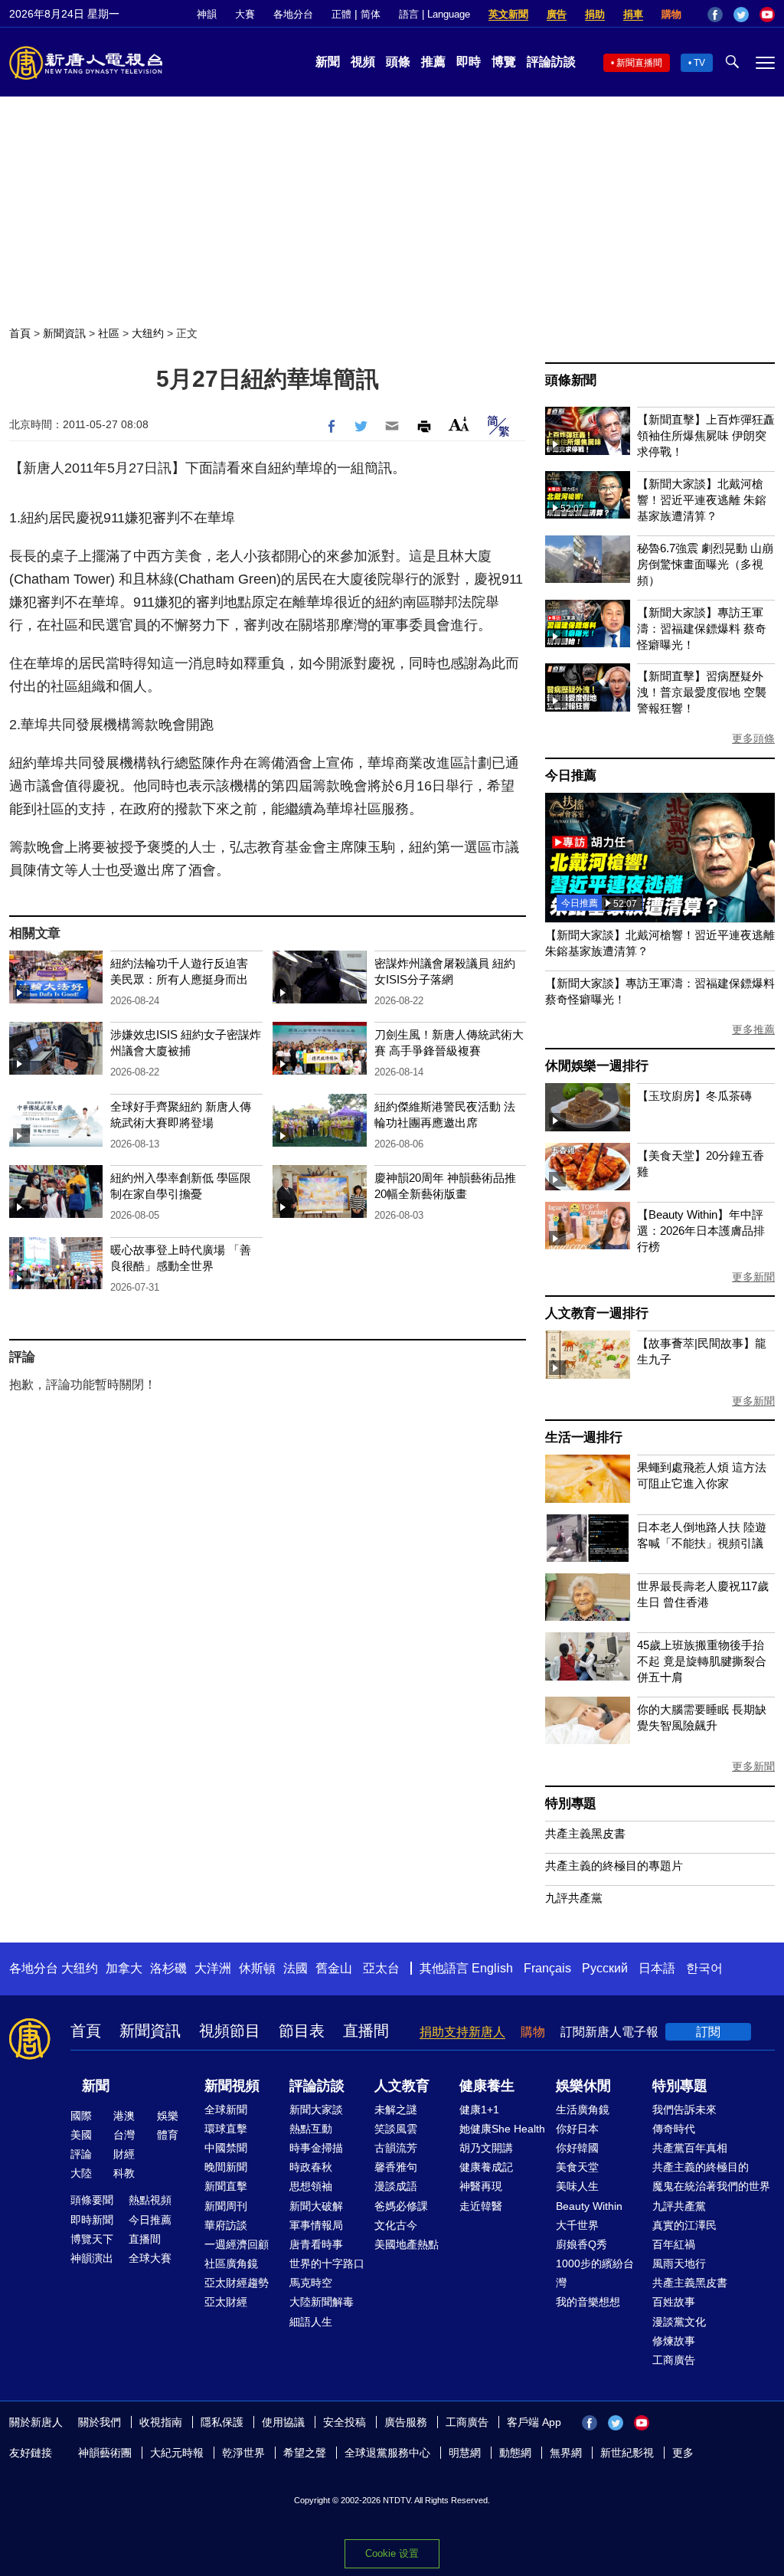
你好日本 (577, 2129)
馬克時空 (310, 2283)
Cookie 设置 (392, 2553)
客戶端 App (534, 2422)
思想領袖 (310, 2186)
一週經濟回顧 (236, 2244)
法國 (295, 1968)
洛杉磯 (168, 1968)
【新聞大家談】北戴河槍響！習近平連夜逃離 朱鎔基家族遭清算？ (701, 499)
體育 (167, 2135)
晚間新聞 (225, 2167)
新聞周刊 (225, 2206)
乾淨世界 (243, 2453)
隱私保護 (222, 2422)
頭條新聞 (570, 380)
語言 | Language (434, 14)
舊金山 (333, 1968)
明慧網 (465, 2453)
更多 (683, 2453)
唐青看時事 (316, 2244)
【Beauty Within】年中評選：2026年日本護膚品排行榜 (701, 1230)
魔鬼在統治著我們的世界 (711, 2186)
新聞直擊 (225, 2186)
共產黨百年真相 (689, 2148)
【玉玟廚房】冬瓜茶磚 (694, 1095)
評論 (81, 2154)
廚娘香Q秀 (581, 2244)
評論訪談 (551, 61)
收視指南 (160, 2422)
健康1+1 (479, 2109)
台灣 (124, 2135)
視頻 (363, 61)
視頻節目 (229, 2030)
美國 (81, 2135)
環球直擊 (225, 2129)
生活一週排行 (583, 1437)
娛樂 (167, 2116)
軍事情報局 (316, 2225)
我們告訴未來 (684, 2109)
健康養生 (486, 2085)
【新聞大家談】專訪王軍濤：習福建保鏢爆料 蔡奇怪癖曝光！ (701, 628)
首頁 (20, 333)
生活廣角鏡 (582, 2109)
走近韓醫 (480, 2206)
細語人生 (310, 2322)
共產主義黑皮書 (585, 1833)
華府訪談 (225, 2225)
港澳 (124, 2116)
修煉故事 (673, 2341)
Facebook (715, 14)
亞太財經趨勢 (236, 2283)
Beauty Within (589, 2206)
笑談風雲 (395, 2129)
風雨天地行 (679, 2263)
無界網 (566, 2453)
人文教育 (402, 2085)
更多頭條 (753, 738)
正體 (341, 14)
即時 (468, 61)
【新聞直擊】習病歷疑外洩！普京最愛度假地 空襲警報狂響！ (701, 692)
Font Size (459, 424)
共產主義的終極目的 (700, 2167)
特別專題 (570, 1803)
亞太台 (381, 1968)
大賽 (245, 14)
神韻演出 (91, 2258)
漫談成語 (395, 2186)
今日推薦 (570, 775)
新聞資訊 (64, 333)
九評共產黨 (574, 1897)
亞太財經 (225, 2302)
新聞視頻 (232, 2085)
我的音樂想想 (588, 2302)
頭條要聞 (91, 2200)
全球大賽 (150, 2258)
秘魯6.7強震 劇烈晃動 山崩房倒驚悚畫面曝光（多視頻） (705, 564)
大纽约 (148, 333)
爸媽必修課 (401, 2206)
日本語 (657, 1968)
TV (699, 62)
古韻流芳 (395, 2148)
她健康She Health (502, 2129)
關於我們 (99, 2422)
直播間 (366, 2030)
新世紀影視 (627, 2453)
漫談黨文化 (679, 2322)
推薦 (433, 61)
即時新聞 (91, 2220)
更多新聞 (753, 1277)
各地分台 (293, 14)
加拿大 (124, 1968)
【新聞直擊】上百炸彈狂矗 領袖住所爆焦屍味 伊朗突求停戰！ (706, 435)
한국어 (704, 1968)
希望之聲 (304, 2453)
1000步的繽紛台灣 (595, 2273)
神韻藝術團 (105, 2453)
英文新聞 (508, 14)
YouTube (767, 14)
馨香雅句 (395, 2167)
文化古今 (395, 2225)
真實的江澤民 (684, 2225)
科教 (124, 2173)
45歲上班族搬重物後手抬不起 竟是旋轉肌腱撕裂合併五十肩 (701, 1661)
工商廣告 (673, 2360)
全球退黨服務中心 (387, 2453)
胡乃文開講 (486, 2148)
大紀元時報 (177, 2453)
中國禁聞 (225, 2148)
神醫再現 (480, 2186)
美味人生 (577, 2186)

□ □ □

- PROBLEM DESCRIPTION
Find the word "新聞直擊" in the entries above. Copy every line that has it.

- RESPONSE TO THE EXERCISE
新聞直擊 (225, 2186)
【新聞直擊】習病歷疑外洩！普京最愛度假地 空襲警報狂響！ (701, 692)
【新聞直擊】上百炸彈狂矗 領袖住所爆焦屍味 伊朗突求停戰！ (706, 435)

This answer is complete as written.